When I said, “I’m done” on the trail that Tuesday, I’m pretty sure that scared Todd, because I believe he thought that I meant that I wasn’t moving one inch further, that they might as well send in the helicopter or horses now, because I’m not moving another inch, not now, not ever. That’s what “I’m done” means, literally.

But, of course, that wasn’t what I meant. I was done, all right, but I was done for that moment. I wasn’t moving another inch right then, regardless of where we thought we had to be that evening. The only schedule – the only box anybody was going to put me in — is that at the moment I was leaning back against a rock and not moving.

I don’t know exactly how Providence works – That was one of the big talks Todd and I along with our original hiking buddies Roy Deering and Randy Butler had on our drive up – but I am sure it was at work at that pivotal moment when I hit the ground. Of course, Providence would be called upon even more in the days ahead. I hadn’t been sitting there long trying to get rested and hydrated until an older couple of hikers walked up. Those two – the Hogans – were clearly experienced hikers, just as was every hiker we met. Fact is, we never did meet an ‘inexperienced’ one, except when we looked at the reflection from a still stream of water. You understand.

Todd came back up the hill to us as I talked to the two hikers recapping the past three days of non-stop, relentless, hot, mosquito-fested, up-hill, tiring, leg-killing hiking. I didn’t get up – which is unusual for me when I greet people – but I continued to visit with them sitting against the rock where I was.

The husband was more of an outgoing, talkable type of man, his wife, Cynthia, more stoic and matter-of-factly. Both personalities worked, just as the two hikers they stumbled across, I guess. Cynthia began showing Todd how to get back to the trailhead where our adventure began, drawing a map that would put us at Surprise Campground in about three miles. Mr. Hogan talked to me cheerfully during Ms. Cynthia’s half of an hour of instruction. I commend them, as others we would meet on the trail, for taking this time with us and putting their own schedule on hold.

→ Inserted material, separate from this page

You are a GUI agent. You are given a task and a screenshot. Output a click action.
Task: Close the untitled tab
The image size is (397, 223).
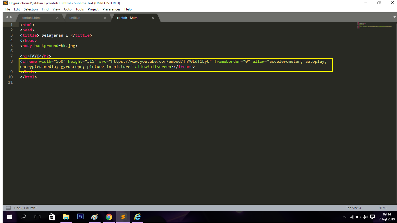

Mr. Hogan told me something as we talked that stuck with me. In his spirited way, he said, “Now, Steven, you have to enjoy this hike. Enjoy God’s nature. Stop and look around. Take a swim in the creeks. Take your time and soak it all in. This is supposed to be fun.”

Then he added a tidbit that I already knew but needed reinforcing.

“And remember,” he said, “either you’re building your body up, or you’re tearing it down. You want to build it up.”

I thanked him for that reminder, because I was well aware that for three days I had been tearing my body down in a way I had never done before, in a way I can’t even explain – and I needed to give it time to restore. Before our friends left us, Cynthia walked over toward me and asked if we needed to send a message to our families when they got out of the wilderness the next day. I said that would be great, and dictated this short message to the amazin’ blonde:

“We are good, but really tired. We should be out by Saturday.”

After I dictated that much, I wanted to ask her to write that I loved her, but, fatigue and emotions set in, and I couldn’t quite get it out; so, I just said, “That’ll do.”

Our two hiker friends set out again on their own journey; but they would go on to play a big role in things in the next couple of days, as (we would learn much later) they were in contact with both the amazin’ blonde and Roy and Randy on Wednesday afternoon. Their report alarmed Marilyn as well as Todd’s wife, Staci, who was in constant contact with her; but they kept everything under wraps for the most part so they would not alarm the whole world, for which Todd and I both were thankful.

As they left us, we did not know that it would be more than forty-eight hours before we would see anyone else – and that those forty-eight hours would be the most intense of all. In short – and there is no doubt about this – the next forty-eight hours were lifechanging.